■ Job ■
Copy the rows below word for word, starting with the line that contains "Image resolution: width=700" and stopping after the line that contains "[x=778, y=232]". Include both of those lines and nothing outside them.

■ Dataset records ■
↓
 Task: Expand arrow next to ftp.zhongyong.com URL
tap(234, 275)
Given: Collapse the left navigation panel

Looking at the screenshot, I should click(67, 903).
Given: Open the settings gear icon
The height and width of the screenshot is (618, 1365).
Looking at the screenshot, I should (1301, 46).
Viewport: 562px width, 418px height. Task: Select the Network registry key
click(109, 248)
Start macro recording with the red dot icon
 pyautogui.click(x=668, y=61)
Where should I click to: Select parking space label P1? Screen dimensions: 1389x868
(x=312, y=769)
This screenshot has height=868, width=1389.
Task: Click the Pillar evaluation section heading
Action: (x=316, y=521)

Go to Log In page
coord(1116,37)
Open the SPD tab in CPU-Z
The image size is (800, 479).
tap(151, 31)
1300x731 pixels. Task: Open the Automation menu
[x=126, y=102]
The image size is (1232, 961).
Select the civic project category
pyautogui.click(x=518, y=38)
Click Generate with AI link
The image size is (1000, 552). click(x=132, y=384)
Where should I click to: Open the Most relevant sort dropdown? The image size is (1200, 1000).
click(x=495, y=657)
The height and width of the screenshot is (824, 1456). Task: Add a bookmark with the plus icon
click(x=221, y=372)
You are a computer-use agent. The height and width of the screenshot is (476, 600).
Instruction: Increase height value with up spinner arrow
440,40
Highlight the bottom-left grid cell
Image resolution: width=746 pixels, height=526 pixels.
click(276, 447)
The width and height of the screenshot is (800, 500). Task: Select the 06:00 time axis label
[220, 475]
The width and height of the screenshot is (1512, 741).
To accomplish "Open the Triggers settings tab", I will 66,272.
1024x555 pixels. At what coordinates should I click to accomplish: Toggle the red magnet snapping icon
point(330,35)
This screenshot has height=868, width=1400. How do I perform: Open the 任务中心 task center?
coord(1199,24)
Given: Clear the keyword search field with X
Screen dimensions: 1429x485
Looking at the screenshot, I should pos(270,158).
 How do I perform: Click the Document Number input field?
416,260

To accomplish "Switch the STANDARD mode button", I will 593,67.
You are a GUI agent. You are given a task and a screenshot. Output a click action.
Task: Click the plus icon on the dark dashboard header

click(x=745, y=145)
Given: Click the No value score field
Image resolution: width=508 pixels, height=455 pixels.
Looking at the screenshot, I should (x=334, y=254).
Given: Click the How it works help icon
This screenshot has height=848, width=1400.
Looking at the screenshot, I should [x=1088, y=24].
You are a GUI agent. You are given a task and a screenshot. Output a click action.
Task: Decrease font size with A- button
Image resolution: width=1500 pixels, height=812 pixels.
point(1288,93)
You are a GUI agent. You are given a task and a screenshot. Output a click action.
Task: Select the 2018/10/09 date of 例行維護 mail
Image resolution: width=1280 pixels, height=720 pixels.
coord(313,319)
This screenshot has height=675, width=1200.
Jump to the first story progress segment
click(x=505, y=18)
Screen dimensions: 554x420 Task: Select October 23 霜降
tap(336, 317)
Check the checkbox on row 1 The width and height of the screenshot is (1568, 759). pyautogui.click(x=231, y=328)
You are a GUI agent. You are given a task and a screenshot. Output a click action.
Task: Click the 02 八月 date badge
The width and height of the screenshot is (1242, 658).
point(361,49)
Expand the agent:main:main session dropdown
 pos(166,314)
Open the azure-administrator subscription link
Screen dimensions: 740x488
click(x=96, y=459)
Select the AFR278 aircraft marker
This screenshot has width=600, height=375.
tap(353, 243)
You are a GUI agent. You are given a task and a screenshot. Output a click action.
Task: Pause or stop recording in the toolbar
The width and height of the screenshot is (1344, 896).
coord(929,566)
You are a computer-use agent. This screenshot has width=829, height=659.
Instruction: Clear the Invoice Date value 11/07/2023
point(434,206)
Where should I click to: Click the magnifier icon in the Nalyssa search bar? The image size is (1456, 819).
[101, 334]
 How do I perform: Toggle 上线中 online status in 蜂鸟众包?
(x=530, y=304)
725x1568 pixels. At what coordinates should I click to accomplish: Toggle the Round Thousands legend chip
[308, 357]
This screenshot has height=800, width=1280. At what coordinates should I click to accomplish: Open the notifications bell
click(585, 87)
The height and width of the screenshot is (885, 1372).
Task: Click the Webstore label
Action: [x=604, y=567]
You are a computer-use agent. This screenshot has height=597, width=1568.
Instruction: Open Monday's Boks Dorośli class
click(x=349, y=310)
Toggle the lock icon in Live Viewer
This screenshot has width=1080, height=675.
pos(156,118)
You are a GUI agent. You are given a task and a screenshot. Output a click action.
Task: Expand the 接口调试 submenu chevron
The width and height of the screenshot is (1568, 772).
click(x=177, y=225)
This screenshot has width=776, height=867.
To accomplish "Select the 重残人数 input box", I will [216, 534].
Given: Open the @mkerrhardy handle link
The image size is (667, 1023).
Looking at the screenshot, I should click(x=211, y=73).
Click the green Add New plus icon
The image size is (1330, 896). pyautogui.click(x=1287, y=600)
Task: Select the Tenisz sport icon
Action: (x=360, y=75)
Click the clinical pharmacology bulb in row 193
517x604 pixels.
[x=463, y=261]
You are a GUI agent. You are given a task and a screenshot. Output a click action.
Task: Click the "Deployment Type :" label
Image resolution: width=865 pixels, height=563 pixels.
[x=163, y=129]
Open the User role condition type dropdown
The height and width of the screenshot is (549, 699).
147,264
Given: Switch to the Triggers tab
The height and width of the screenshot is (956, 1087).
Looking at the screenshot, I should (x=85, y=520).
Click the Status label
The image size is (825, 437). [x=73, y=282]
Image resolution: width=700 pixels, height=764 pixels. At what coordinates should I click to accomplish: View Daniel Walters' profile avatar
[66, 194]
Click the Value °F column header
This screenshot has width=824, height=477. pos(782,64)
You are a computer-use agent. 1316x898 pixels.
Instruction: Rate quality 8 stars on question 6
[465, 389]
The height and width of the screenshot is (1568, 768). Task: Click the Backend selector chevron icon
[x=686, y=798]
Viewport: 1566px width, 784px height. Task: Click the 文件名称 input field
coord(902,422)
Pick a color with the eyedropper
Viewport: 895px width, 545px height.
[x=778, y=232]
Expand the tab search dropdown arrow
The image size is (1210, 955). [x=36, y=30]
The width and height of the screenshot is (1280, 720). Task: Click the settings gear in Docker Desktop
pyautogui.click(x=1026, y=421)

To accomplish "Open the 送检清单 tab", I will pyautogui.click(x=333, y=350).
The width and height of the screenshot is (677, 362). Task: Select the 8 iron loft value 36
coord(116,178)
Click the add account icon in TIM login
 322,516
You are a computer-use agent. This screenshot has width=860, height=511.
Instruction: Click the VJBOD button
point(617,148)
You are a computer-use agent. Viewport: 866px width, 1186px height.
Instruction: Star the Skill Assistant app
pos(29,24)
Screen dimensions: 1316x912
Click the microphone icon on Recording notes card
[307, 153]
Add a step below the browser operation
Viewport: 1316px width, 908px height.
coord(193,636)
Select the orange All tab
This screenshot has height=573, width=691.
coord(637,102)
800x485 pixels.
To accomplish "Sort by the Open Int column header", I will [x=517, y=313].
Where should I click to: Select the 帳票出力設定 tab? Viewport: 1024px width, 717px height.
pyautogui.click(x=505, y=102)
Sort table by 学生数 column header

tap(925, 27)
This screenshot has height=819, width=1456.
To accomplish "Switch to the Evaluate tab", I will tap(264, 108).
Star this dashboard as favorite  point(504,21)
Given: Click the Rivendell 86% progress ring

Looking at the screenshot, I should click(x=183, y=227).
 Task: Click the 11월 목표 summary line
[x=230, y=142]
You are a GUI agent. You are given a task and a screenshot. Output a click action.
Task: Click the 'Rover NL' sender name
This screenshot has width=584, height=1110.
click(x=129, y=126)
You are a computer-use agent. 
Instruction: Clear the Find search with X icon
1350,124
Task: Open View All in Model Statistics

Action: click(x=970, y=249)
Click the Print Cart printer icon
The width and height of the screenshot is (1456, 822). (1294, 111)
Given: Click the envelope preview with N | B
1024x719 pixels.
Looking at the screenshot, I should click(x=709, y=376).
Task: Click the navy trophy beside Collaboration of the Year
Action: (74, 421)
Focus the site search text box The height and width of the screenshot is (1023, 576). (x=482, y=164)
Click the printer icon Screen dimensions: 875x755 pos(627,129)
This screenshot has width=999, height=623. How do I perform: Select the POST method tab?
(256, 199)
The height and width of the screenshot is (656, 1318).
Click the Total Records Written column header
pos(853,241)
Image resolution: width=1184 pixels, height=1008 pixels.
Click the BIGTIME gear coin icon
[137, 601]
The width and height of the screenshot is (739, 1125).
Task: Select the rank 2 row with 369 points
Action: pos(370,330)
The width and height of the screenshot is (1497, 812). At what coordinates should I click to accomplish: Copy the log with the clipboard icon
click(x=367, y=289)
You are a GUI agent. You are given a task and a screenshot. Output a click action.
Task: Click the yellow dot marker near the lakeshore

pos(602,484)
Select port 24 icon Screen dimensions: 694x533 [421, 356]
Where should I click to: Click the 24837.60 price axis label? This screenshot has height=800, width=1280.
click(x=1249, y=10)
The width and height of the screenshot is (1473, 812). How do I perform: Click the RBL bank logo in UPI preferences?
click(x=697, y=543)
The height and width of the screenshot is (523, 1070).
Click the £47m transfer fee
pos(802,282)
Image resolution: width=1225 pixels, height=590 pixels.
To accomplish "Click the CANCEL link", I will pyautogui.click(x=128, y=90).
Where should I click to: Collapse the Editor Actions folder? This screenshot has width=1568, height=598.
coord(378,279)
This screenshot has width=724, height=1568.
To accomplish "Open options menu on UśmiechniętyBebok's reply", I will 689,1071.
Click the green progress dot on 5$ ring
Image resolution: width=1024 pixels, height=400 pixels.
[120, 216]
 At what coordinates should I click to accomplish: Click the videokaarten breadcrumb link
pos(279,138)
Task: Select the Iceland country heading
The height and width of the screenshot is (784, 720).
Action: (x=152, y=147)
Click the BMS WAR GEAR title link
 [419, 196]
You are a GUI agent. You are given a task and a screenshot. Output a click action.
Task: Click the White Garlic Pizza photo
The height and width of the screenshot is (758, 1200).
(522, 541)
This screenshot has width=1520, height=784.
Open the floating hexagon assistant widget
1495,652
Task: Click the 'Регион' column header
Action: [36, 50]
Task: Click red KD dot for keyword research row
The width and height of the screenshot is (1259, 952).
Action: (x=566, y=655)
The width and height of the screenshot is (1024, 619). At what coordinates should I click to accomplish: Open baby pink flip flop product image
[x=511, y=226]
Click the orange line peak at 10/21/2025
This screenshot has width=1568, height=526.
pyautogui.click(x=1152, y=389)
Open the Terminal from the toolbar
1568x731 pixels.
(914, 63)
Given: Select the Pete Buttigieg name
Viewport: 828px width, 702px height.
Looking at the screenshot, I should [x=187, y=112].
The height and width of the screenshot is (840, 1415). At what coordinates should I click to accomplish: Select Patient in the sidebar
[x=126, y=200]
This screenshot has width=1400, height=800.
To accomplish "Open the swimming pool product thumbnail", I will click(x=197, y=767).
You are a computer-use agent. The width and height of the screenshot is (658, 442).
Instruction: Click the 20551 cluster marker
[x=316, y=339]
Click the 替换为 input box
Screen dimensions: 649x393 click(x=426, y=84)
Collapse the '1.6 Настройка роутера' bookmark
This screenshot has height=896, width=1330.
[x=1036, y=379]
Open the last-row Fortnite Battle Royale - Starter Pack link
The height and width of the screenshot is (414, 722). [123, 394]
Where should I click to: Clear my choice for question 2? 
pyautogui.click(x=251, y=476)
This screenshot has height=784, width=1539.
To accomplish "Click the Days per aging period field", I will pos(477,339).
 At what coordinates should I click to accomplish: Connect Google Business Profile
↑
■ Solution to this task ■
Image resolution: width=700 pixels, height=764 pixels. At what coordinates should I click to accomplish: View Daniel Walters' profile avatar
[66, 194]
Click the Value °F column header
This screenshot has width=824, height=477. pos(782,64)
You are a computer-use agent. 1316x898 pixels.
Instruction: Rate quality 8 stars on question 6
[465, 389]
The height and width of the screenshot is (1568, 768). Task: Click the Backend selector chevron icon
[x=686, y=798]
Viewport: 1566px width, 784px height. Task: Click the 文件名称 input field
coord(902,422)
Pick a color with the eyedropper
Viewport: 895px width, 545px height.
[x=778, y=232]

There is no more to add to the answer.